Dès lors, la trade deadline approchant (7 février), il se pourrait bien que Danny Ainge fasse un choix fort et active son téléphone pour effectuer des échanges. Il ne s’agit pas là de casser l’effectif entier, loin de là, mais peut-être de se séparer de quelques éléments qui n’arrivent pas à trouver leur place ou qui ne sont plus aussi fringants que l’année dernièrement ainsi insuffler une nouvelle dynamique, quelque chose de plus régulier, car les victoires doivent s’enchaîner pour les Celtics. On répète sans cesse que cet effectif est pléthorique et talentueux, ce qui indéniable, mais ne serait-il pas justement trop pléthorique ? N’y aurait-il pas un bouchon sur les postes 2/3/4 entre Tatum, Hayward, Brown, Morris, Smart, et même Rozier (quand ce dernier joue 2) ? Un trade est loin d’être dénué de sens. 

Quels départs probables ?

Que toutes les personnes qui pensent à Anthony Davis oublient tout de suite cette idée pour l’instant. Il est nécessaire de rappeler que les Celtics ne peuvent avoir dans leur effectif 2 « Designated Players ». Or, Kyrie Irving et Anthony Davis sont tous les deux des Designated Players car ils ont signé leurs contrats en tant qu’extension de leurs contrats rookies. Ainsi l’idée Anthony Davis est exclue pour cette trade deadline.

Evidemment, Kyrie Irving est intouchable, tout comme aujourd’hui Jayson Tatum, Marcus Morris – qui est un élément clé dans cet effectif cette saison (et 3è meilleur marqueur de l’équipe avec 15,6 points) -, Marcus Smart et vraisemblablement Al Horford – qui paraît indispensable défensivement tout en apportant maturité et expérience, ce qui manque encore à Boston. Dès lors, les autres joueurs sont potentiellement tradable, surtout trois d’entre eux : Terry Rozier, Jaylen Brown et Gordon Hayward. Toutefois, ce dernier semble presque intransférable au vu de ce qu’il a vécu avec sa blessure au tibia et à la cheville, le privant de la saison 2017-18, mais aussi en prenant compte de son exorbitant contrat (31,2 M$ cette saison) qui peut freiner bon nombre d’équipe.

Reste donc deux hommes : Terry Rozier et Jaylen Brown, les deux joueurs qui déçoivent le plus mais qui ont une belle valeur marchande. Alors s’agira-t-il d’un package avec les deux ensemble, deux trades distincts ? Rien n’est  encore sûr. De plus, aucune rumeur n’a encore fuité chez les observateurs et insiders.
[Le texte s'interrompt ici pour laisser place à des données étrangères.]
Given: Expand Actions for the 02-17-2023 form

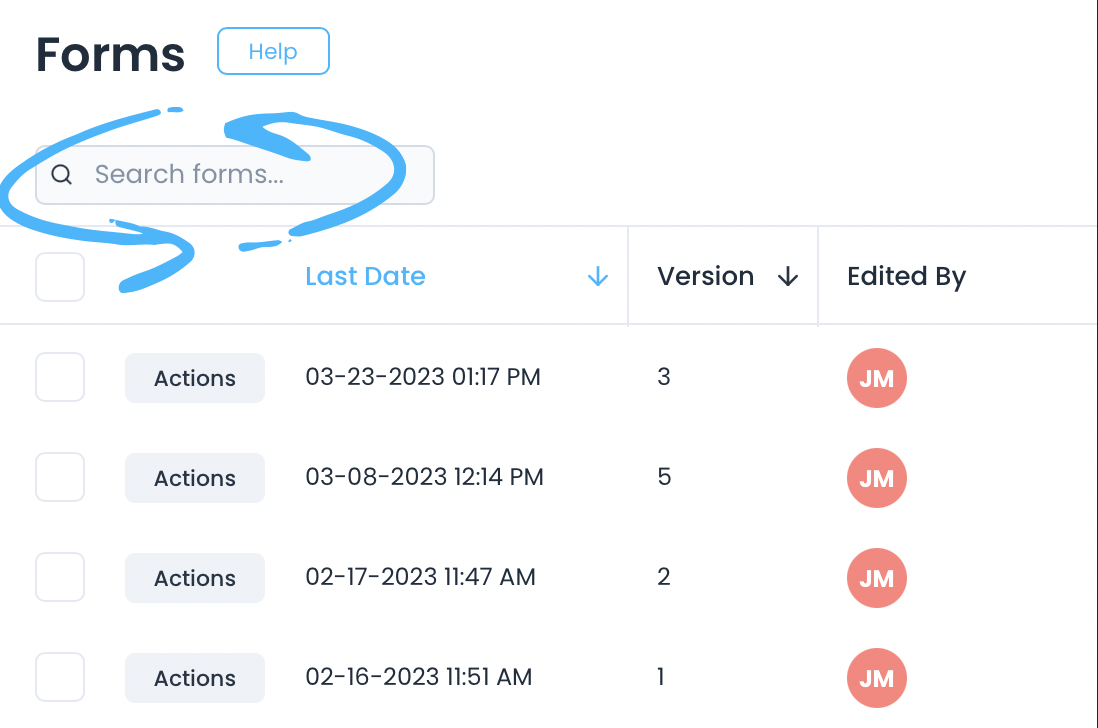Looking at the screenshot, I should coord(195,578).
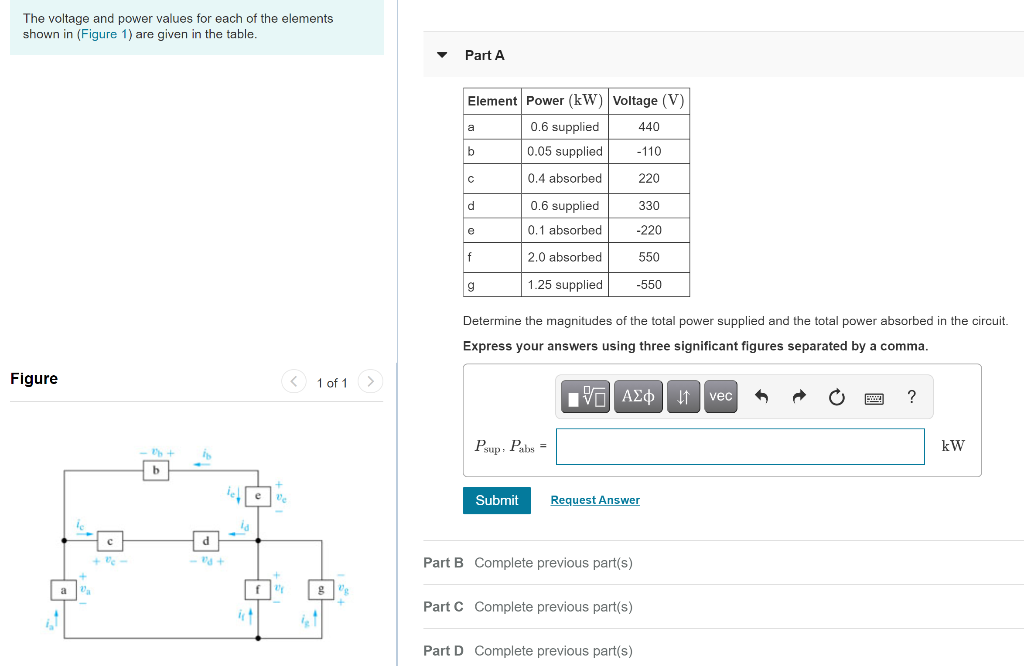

Toutefois, certains aimerait voir par exemple un échange Terry Rozier – Dennis Smith Jr, qui a du mal à Dallas avec l’explosion de Luka Doncic, ou encore un trade entre Jaylen Brown et un jeune intérieur talentueux (Jonathan Isaac, Bam Adebayo, John Collins…). On sait que Boston manque de puissance à l’intérieur depuis des années et connaît un bouchon à l’aile. Il serait donc intéressant de lâcher un ailier ou même un meneur contre un intérieur qui viendrait enfin aider Al Horford qui peut de moins en moins tenir seul la baraque, car sans manquer de respect à Daniel Theis et Aron Baynes, la raquette des Celtics reste le point faible du système Brad Stevens. On pourrait même évoquer le cas Marc Gasol, dont les rumeurs de départ à la trade deadline deviennent de plus en plus plausibles. Un échange Hayward – Gasol pourrait marquer la volonté des Celtics d’enfin prendre un grand 5 et du côté de Memphis d’avoir un ailier de qualité. 

Trop souvent Horford sauve son équipe en défendant d’une main de maître contre des pivots dominants (Embiid, Jokic, …) mais cette année, le dominicain semble un peu fatigué, laissant trop énergie défensivement et étant logiquement beaucoup moins efficace offensivement. Il ne serait donc pas contre un renfort de poids. À moins bien sûr que les Celtics soient focalisés sur Anthony Davis et préfèrent attendre l’été prochain ou l’été 2020 pour l’attirer le Pelican et ainsi casser l’effectif en se séparant de Hayward, Horford ou Tatum et d’autres. Enfin, les Celtics peuvent posséder jusqu’à 4 premiers tours de draft pour 2019, de quoi se permettre d’en placer un ou deux dans un trade pour attirer un joueur plus intéressant.

L’avenir reste encore ensoleillée à Boston mais attention, les nuages commencent à devenir de plus en plus menaçants et noirs. La douche serait très froide si les Celtics venaient à se faire sortir par Philadelphie ou même Indiana au premier tour des playoffs.  Dans toute épopée collective, des petits changements s’imposent parfois pour que le bateau avance mieux et plus loin.